(Work item):
In the data below, find the line containing "Image resolution: width=268, height=2576.", then set down that line and every later line up to and including the line containing "[TUSENOGENMASKE på YouTube] (181, 2315)", exactly.

(Stored data):

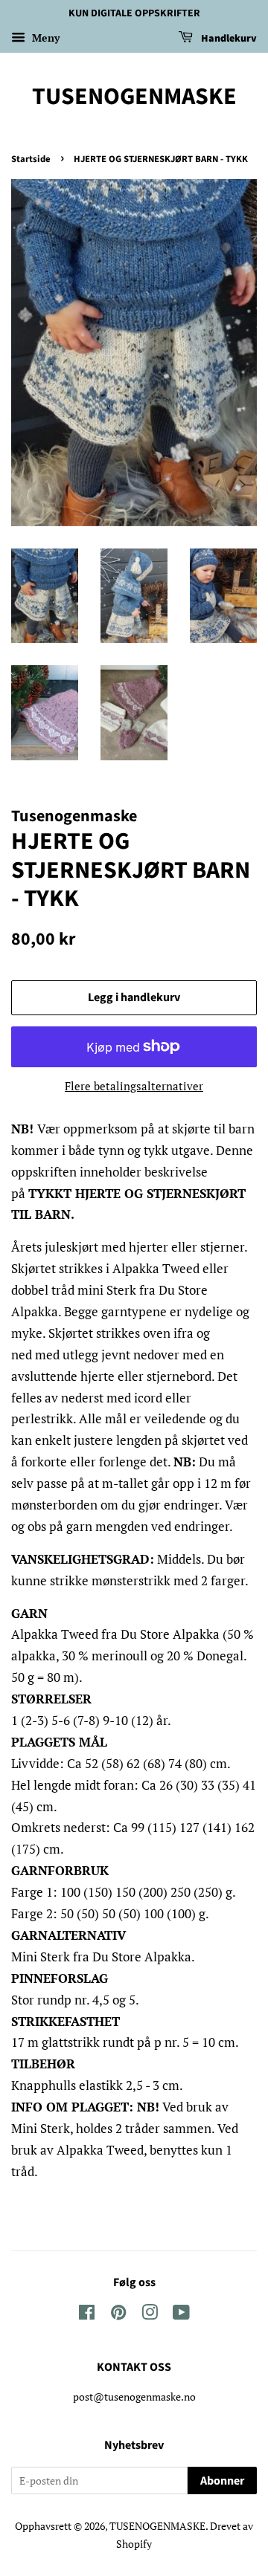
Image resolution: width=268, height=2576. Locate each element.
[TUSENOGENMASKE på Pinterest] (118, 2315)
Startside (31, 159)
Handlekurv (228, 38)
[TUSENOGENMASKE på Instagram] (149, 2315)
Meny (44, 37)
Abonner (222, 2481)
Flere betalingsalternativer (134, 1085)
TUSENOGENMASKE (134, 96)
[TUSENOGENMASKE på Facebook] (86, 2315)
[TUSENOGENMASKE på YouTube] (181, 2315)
==
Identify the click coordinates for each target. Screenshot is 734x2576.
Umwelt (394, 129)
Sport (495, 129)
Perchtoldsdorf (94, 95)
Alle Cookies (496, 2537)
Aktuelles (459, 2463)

(Expected output):
Image resolution: width=268, height=2576. Locate each element.
[TUSENOGENMASKE på Pinterest] (118, 2315)
Startside (31, 159)
Handlekurv (228, 38)
[TUSENOGENMASKE på Instagram] (149, 2315)
Meny (44, 37)
Abonner (222, 2481)
Flere betalingsalternativer (134, 1085)
TUSENOGENMASKE (134, 96)
[TUSENOGENMASKE på Facebook] (86, 2315)
[TUSENOGENMASKE på YouTube] (181, 2315)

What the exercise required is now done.